> Task requirements: Starting with the line that contains "Given: Click the" and continuing through the end of the listing, reproduce those lines with "GUI agent" switched to "interface agent" and everything else unchanged. Omit the pictures from your answer.

(Element and text location data)
☆ ☆ ☆ ☆ ☆ ☆ ☆

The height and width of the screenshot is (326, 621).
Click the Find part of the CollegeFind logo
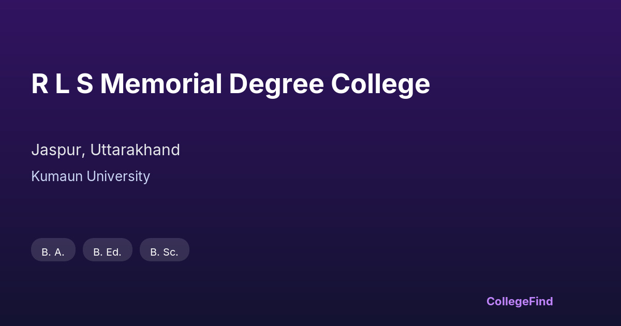(542, 301)
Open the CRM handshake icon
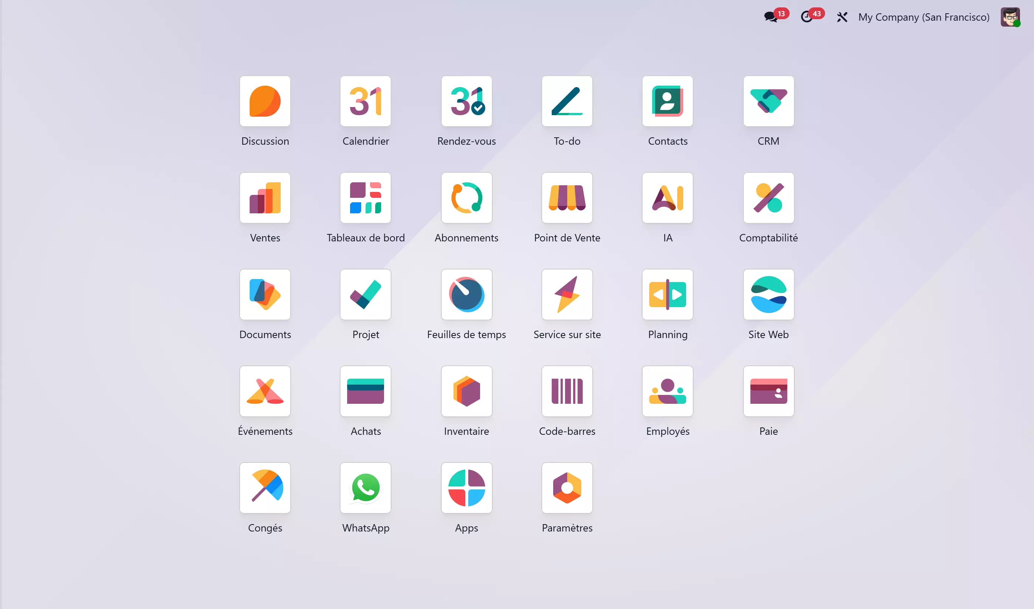The width and height of the screenshot is (1034, 609). coord(768,101)
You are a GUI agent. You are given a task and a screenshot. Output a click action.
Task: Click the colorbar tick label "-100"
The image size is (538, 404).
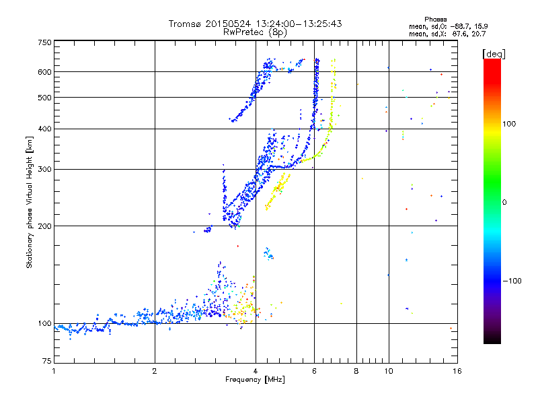click(511, 280)
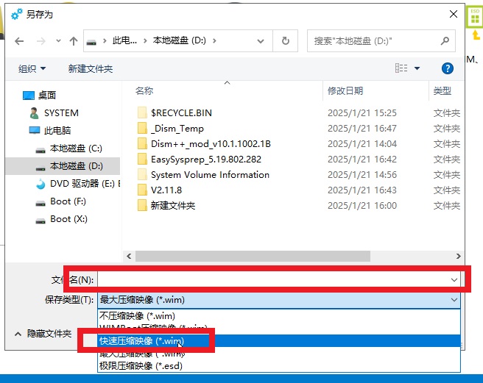Click the up one level arrow
The height and width of the screenshot is (383, 483).
pos(73,41)
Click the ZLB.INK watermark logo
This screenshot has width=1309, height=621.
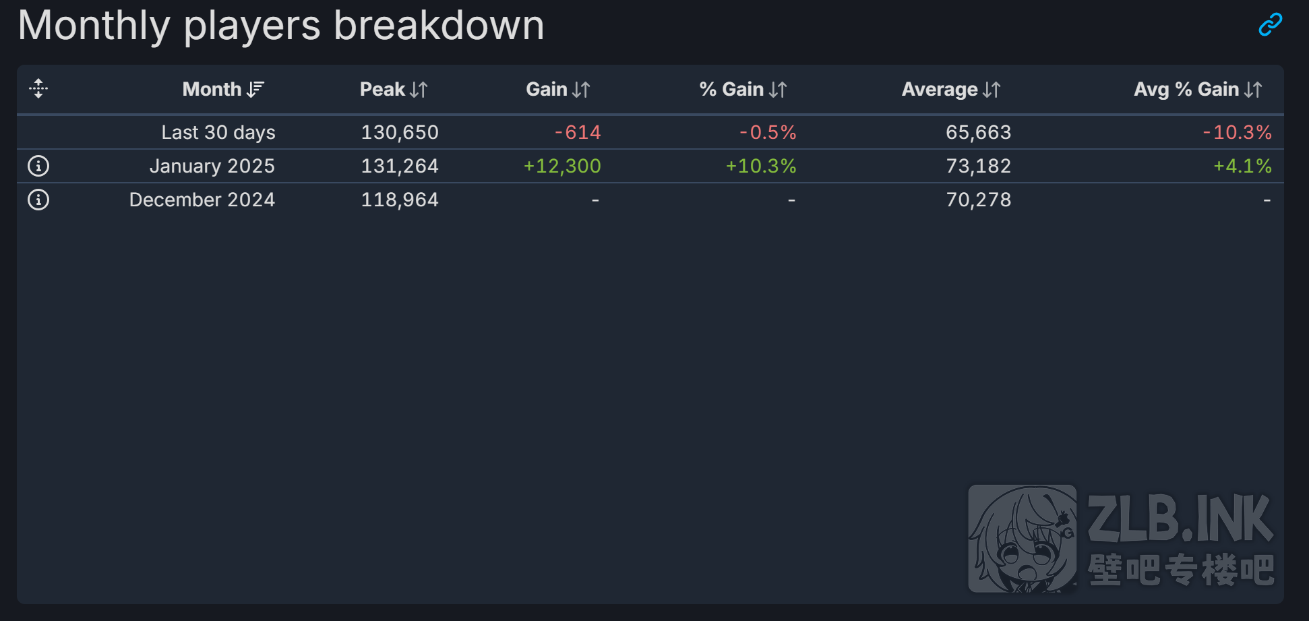[1121, 538]
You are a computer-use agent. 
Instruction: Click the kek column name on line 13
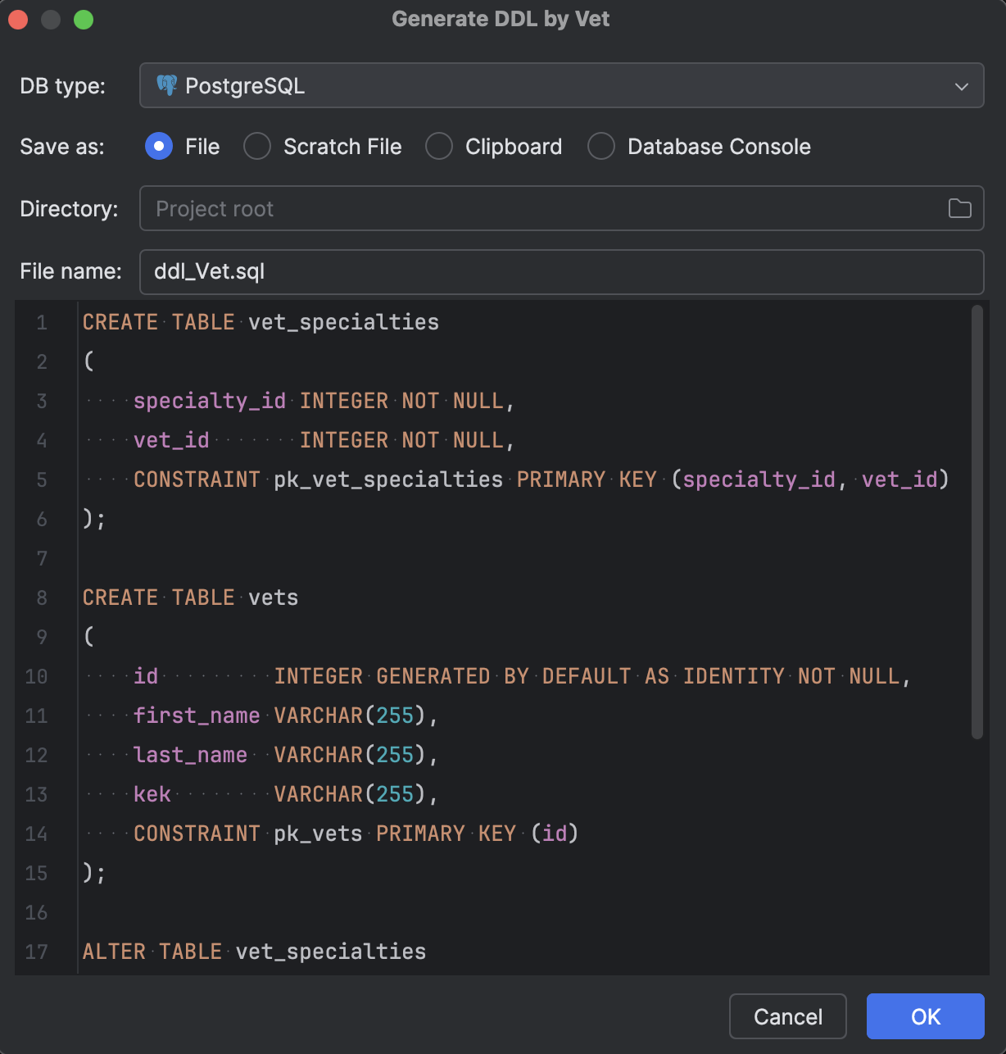coord(152,794)
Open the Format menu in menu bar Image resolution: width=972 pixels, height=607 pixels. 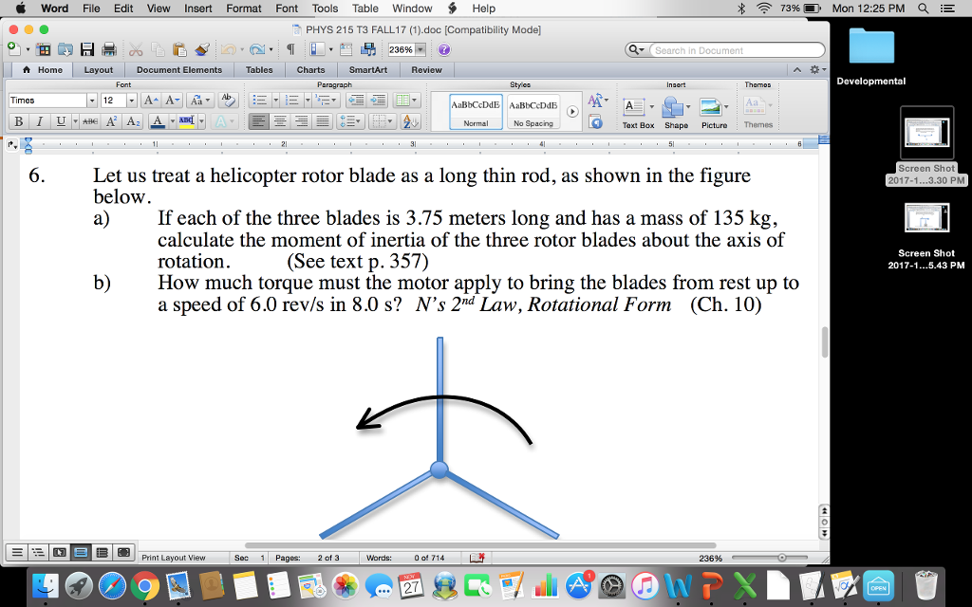[244, 9]
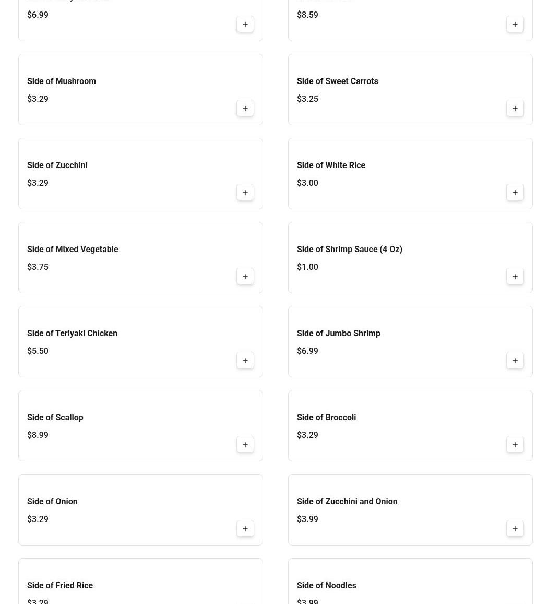Add the $8.59 item at top right
548x604 pixels.
point(515,25)
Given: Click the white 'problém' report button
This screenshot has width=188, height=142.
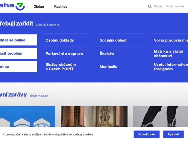Looking at the screenshot, I should 17,53.
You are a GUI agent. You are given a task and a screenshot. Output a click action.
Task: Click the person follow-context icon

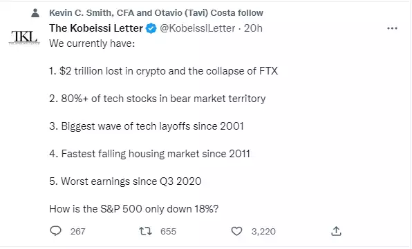tap(35, 13)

☆ ☆ ☆ ☆ ☆ ☆ ☆

> The reply:
Given: Click the white 'problém' report button
This screenshot has width=188, height=142.
Looking at the screenshot, I should 17,53.
You are a interface agent. You are given a task and a screenshot. Output a click action.
Task: Click the person follow-context icon

tap(35, 13)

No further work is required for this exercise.